Summary: What is the Gift of tongues for?
I was at University when Jill and I were engaged. In 1959, during the summer Long Vacation, I
worked as a Nursing Auxiliary at a Mental Hospital in Sussex, England, for a period of six to eight weeks. It was the first time we`d been separated for such a long period of time and we knew we would miss
each other badly.
Before I left we promised that we would write to each other every day, and we did - long letters
saying what each of us were doing and how we were feeling during this time of separation. Jill kept
the letters I`d written to her and I found them again some years ago.
It was fascinating reading them. It was like going back in time. It was also a bit embarrassing reading
what I`d written about how much I loved her.
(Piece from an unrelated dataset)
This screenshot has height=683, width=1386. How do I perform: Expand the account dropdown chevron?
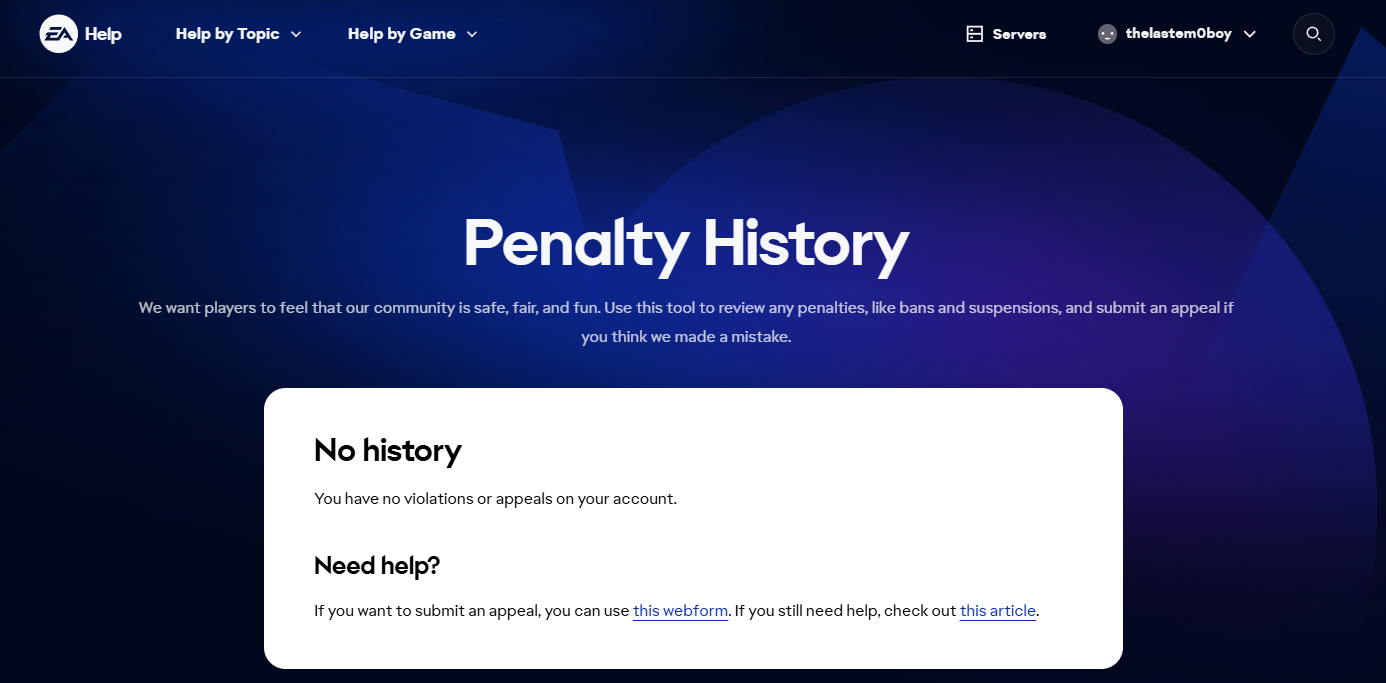pyautogui.click(x=1250, y=34)

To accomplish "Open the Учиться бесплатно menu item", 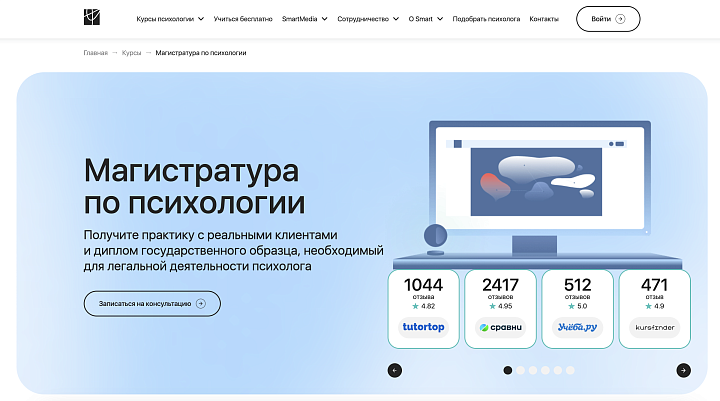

I`d tried to put down on paper all the feelings I had
for her - I even wrote a poem (for the first and last time).
The other thing I remembered was being highly frustrated with the English language, how inadequate
it was the say the things I really wanted to say, to express what I was really feeling about her. I
remember wishing that I had a love-language to do this - words better than and beyond English which
would really express my feelings.......... but I never did find such a language to express these feelings
In 1971 I had a new experience, this time in my relationship with God. I`d nearly lost my faith - God
seemed a long way away, and I`d stopped praying to Him. I nearly left the Ministry.
But then someone said to me that it was possible to have your relationship renewed - that if I was
really serious about this, all I had to do was to be honest with God, and tell Him the truth about what
I was feeling, and that He WOULD respond. Sometimes this response would come in a strange way
through the gift of speaking in tongues.
I was at my wits end. Either I would leave Him behind or I would do what I was told - so I said to
God, "Please, if there is a God, do something about me.". For a few days nothing happened, but then,
slowly, I began to be flooded with a sense of the love of God, a real sense of joy that He DID love
me, just as I was. I wanted to sing. I wanted to tell Him what I was feeling about this and about Him.
And then I did the other thing I`d been told - stop speaking in English, ask God to give me a love
language that could express what I was feeling - so I did (stop speaking in English), and He DID (give
me this love language).
That`s what speaking in tongues is for. It`s a love language to set us free from the constraints of
having to think out English words - and to let our feelings soar to God. It`s as simple as that - not
frightening, not weird - just feelings put into words.
There are plenty of other things I could say about it - but that`s enough for now.